The pleasant Suszhou Creek feeds into the Huangpu River. This is much wider than the
Thames in London, but is itself only a small tributary of the mighty Yangtze River that reaches the Sea just north-east of here. Shanghai is essentially built on a river delta – the rivers have been redirected so that Shanghai does in fact have access to the Yangtze – and it is all on a huge scale. I got some so-so pictures of the classic Pudong scene – the air had cleared since the morning when I had been very pessimistic about succeeding in my task as the air quality had been too poor. The haze had lifted somewhat and the pictures would do for now.
This small area marks the beginning of what Shanghai has grown into today. Here was the start of Shanghai’s development from a small fishing village into a foreign (initially British) territory in the British concession on the Bund. Around this spot various foreign powers owned land and we foreigners threw our weight around – we could cross the Waibaidu Bridge on credit, the Chinese could not.
The Old British Consulate Building was rebuilt in 1873 after a fire
The local park, now known as Huangpu's Park, had a sign up in colonial days saying “No dogs or Chinese allowed”. The old British Consulate building (1852) is just across the road, as is the Union Church and the Shanghai Rowing Club.

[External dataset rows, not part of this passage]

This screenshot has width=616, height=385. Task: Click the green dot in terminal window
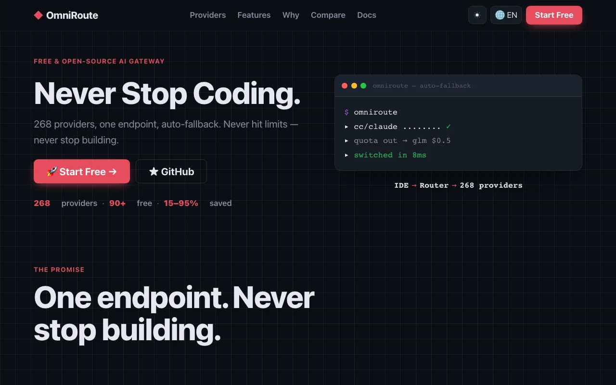[363, 86]
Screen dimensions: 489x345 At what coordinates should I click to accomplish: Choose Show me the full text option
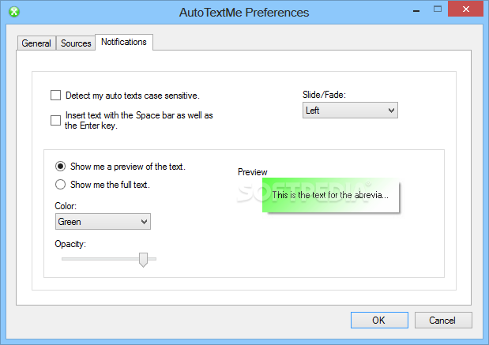(x=60, y=185)
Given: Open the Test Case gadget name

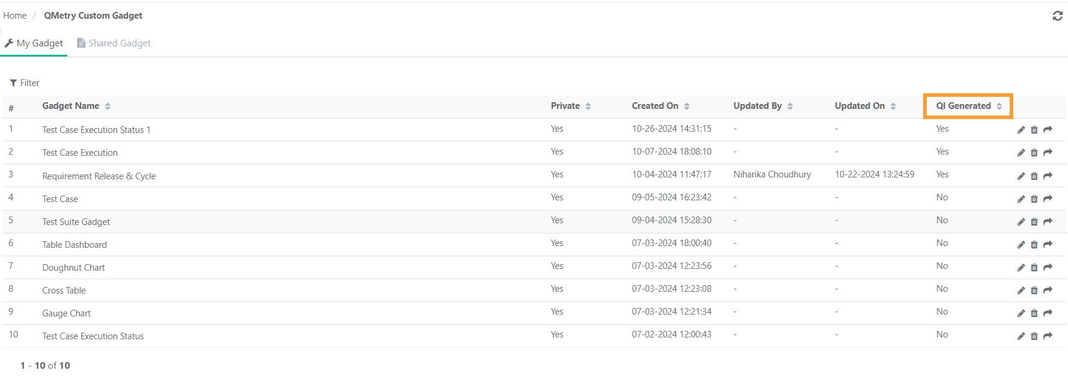Looking at the screenshot, I should [x=60, y=199].
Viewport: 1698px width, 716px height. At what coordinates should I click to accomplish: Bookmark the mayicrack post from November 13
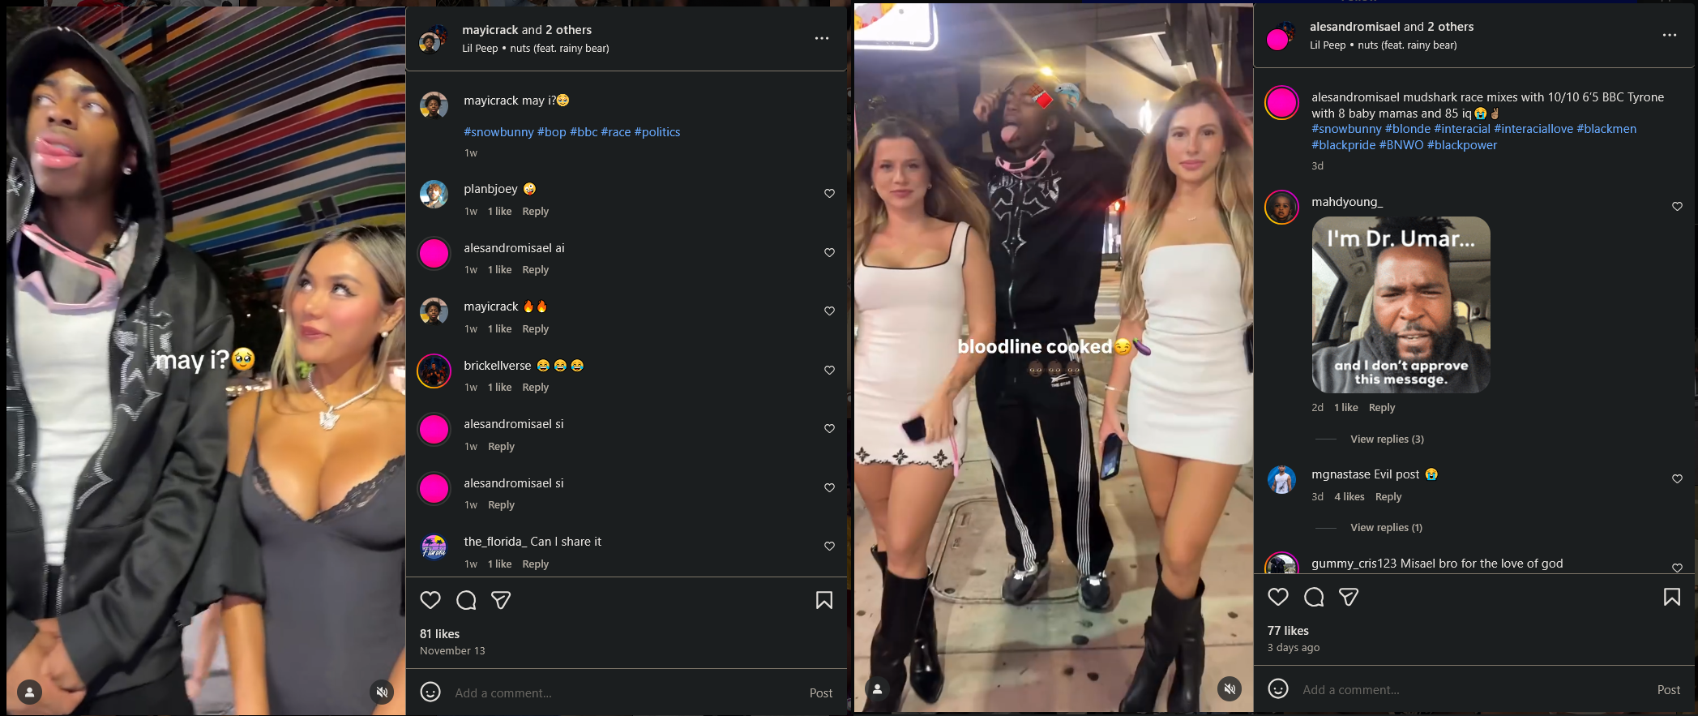(824, 600)
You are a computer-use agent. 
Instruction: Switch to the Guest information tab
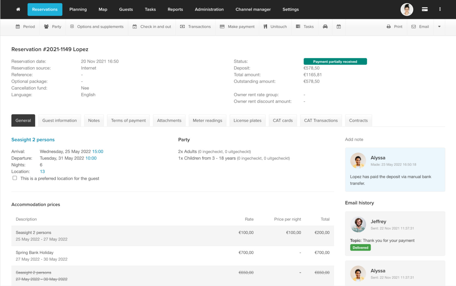pos(60,120)
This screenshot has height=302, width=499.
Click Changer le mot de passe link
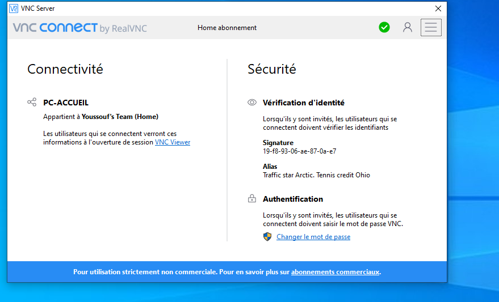(x=313, y=237)
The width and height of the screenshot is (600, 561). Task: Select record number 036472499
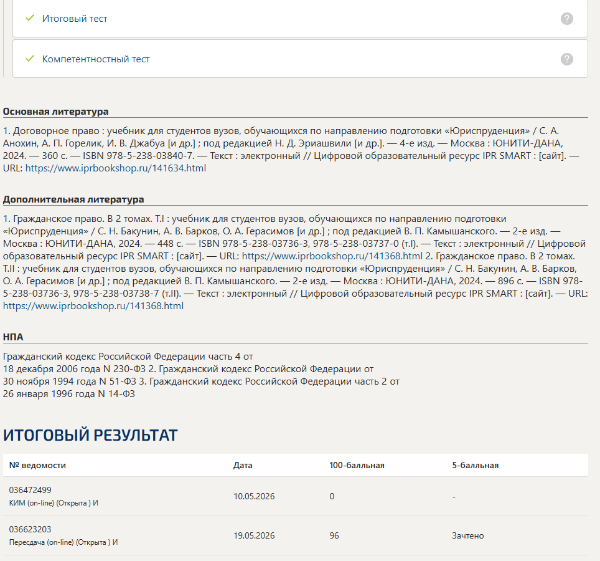point(30,490)
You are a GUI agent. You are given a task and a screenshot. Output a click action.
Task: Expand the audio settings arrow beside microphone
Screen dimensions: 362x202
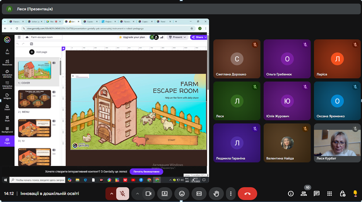112,193
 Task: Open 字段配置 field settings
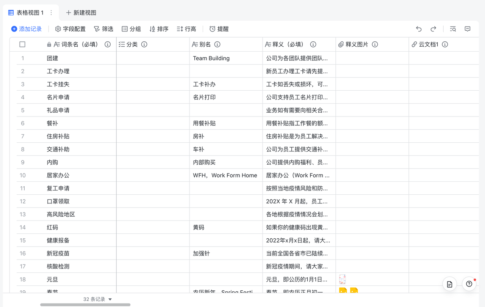(x=70, y=29)
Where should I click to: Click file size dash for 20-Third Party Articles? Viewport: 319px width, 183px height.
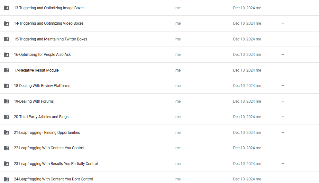283,117
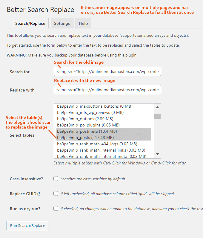Click the Run Search/Replace button

pyautogui.click(x=27, y=225)
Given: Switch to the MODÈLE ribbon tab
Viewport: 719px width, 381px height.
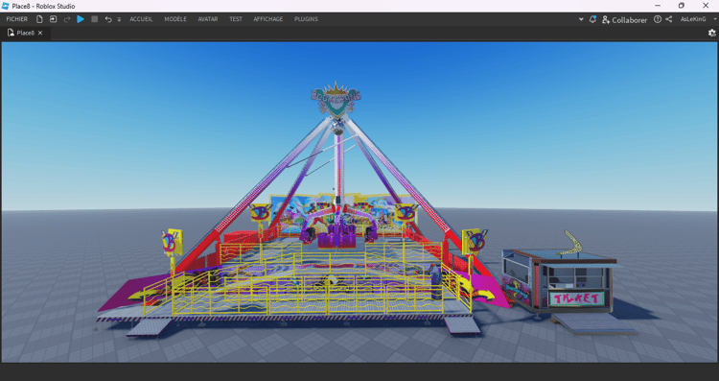Looking at the screenshot, I should pyautogui.click(x=175, y=19).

Many of the old Warehouses are still standing and now house very upmarket shops and antique houses such as Christie’s and the area is used as the backdrop for many a fashion shoot.
On the south side of the Suzhou creek there is a stark monument to the People’s Heroes who liberated Shanghai during the communist revolution. It sits atop a very small interesting museum about the history of the area. The museum covers the role of the west in the development of Shanghai from the small fishing village it once was, in both its glory and its shame. Old photographs show for example Chinese workers with their Manchurian queues (pigtails) imposed on the Han Chinese by their Manchurian Qing Dynasty masters and an opium ship sitting at the dock side belonging to Jardine Matheson, the firm that did much to force open trade with China.